(What you are asked to do)
After reading the lines below, count those that contain "agent" and give the count alone.

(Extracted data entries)
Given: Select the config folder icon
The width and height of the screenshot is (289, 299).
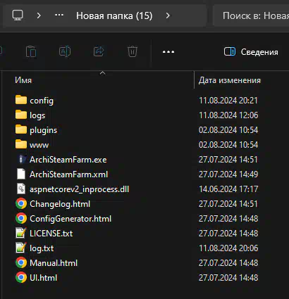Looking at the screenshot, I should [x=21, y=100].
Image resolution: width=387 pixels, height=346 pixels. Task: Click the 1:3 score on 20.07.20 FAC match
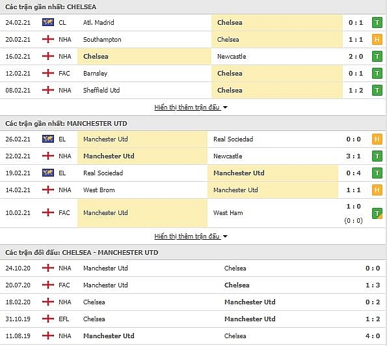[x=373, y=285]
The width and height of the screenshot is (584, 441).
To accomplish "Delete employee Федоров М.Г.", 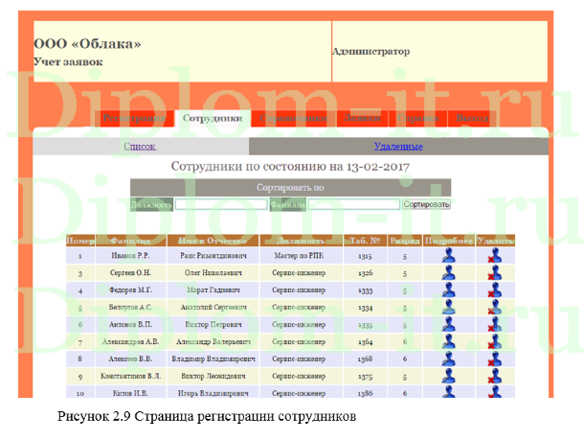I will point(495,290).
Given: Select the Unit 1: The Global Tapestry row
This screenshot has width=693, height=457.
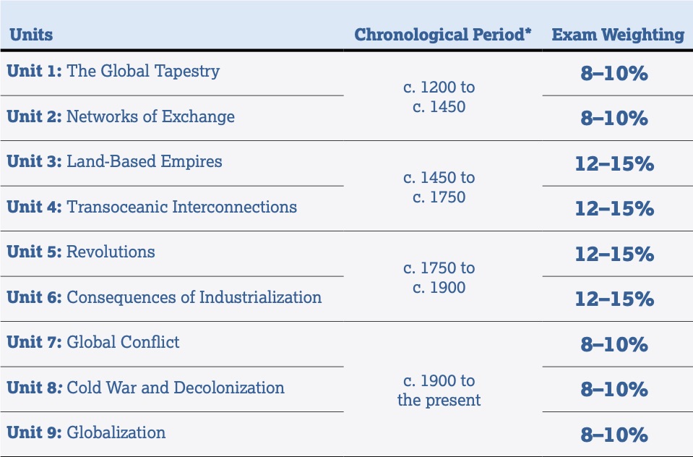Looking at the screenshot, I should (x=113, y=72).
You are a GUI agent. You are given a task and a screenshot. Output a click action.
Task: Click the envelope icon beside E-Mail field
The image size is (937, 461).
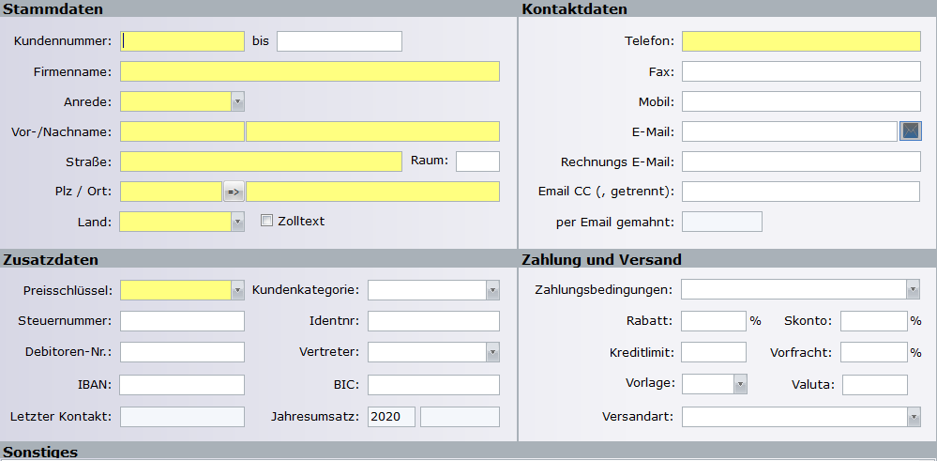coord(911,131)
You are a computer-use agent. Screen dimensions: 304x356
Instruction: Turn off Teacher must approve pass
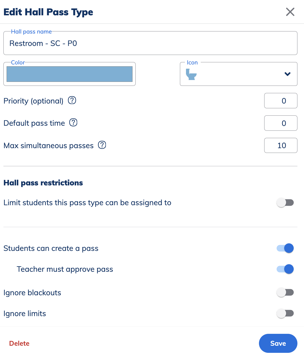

(Response)
2